## [Problem to work on]
Leave the pictures out, and repeat exactly every line from the one with "You are a GUI" through the end of the data below.

*** The data ***

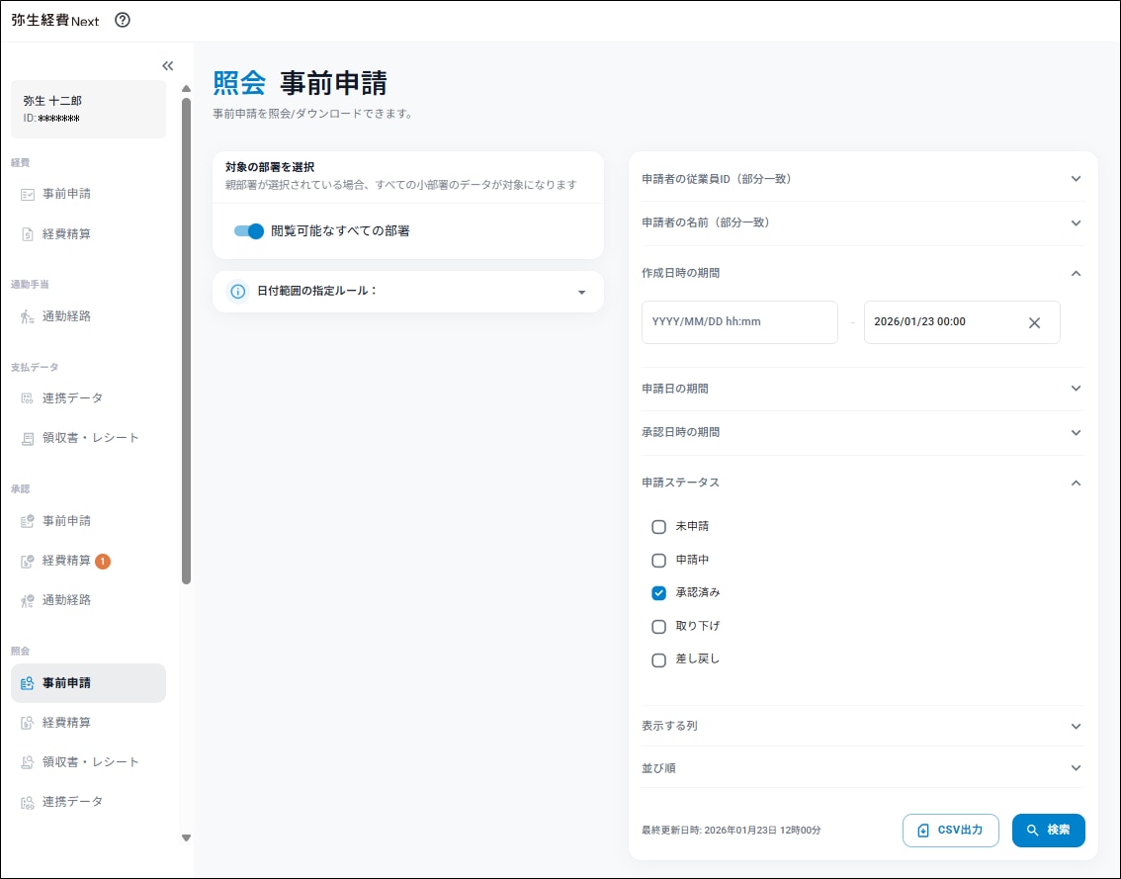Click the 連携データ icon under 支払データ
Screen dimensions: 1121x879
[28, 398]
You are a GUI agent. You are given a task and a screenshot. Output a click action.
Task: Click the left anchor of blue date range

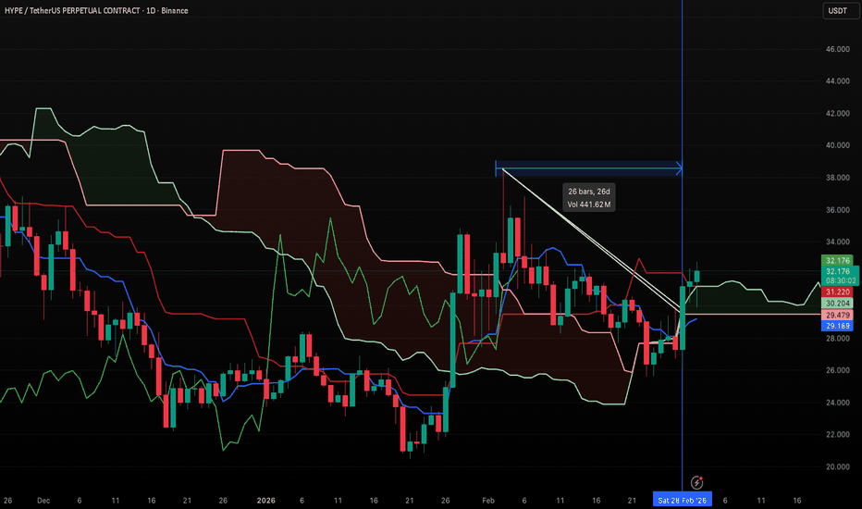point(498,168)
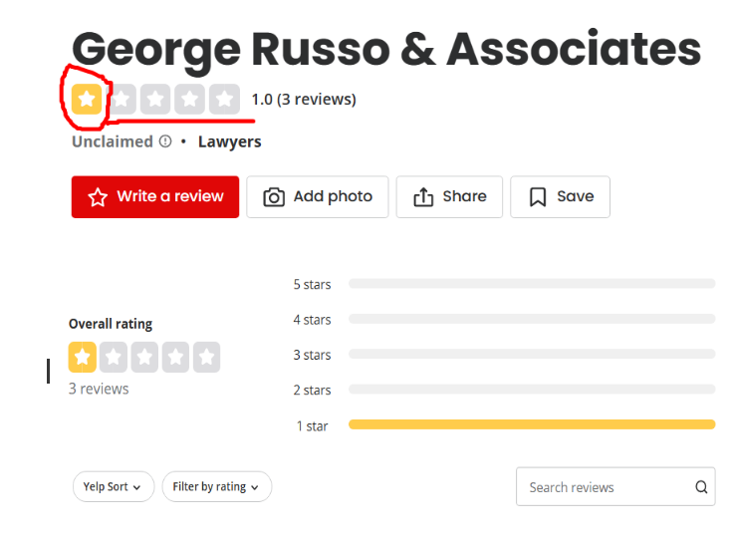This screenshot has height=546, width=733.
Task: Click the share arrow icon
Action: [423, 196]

*** End of The data ***

## [Answer for the task]
You are a GUI agent. You are given a task and a screenshot. Output a click action.
Task: Click the left anchor of blue date range

point(498,168)
This screenshot has height=546, width=733.
Task: Click the share arrow icon
Action: [423, 196]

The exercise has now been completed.